Article 2 : La requête de l’association de défense du plateau d’Issarlès, M. F...M..., M. B... G..., le GAEC du Chomeil, le GAEC de Moutefont, M. et Mme K...P..., Mme A...J...et M. et Mme L...I... est rejetée.

Article 3 : Les conclusions présentées par la commune d’Issarlès au titre de l’article L. 761-1 du code de justice administrative sont rejetées.

Article 4 : Le présent jugement sera notifié à l’association de défense du plateau d’Issarlès, M. F... M..., M. B...G..., le GAEC du Chomeil, le GAEC de Moutefont, M. et Mme K...P..., Mme A...J...et M. et Mme L...I..., au préfet de l'Ardèche, à la commune d’Issarlès et M. O...E..., M. C...E..., M. H...G...et M. D... N....

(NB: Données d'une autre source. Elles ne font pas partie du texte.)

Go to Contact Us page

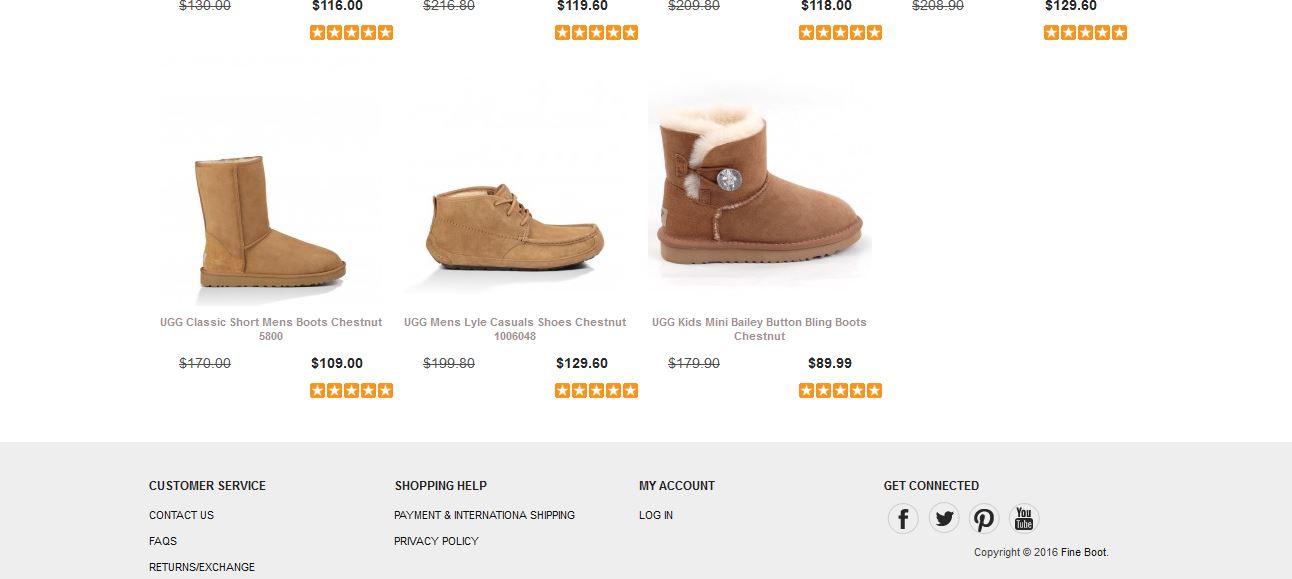[x=181, y=515]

Délibéré après l’audience du 20 décembre 2018, à laquelle siégeaient :

Mme Marginean-Faure, présidente,
Mme Rizzato, premier conseiller,
Mme Allais, conseiller.

Lu en audience publique le 28 décembre 2018.

Le rapporteur, C. Rizzato

La présidente, D. Marginean-Faure

La greffière, C. Driguzzi

La République mande et ordonne au préfet de l'Ardèche, en ce qui le concerne, ou à tous huissiers de justice, à ce requis en ce qui concerne les voies de droit commun, contre les parties privées, de pourvoir à l’exécution de la présente décision.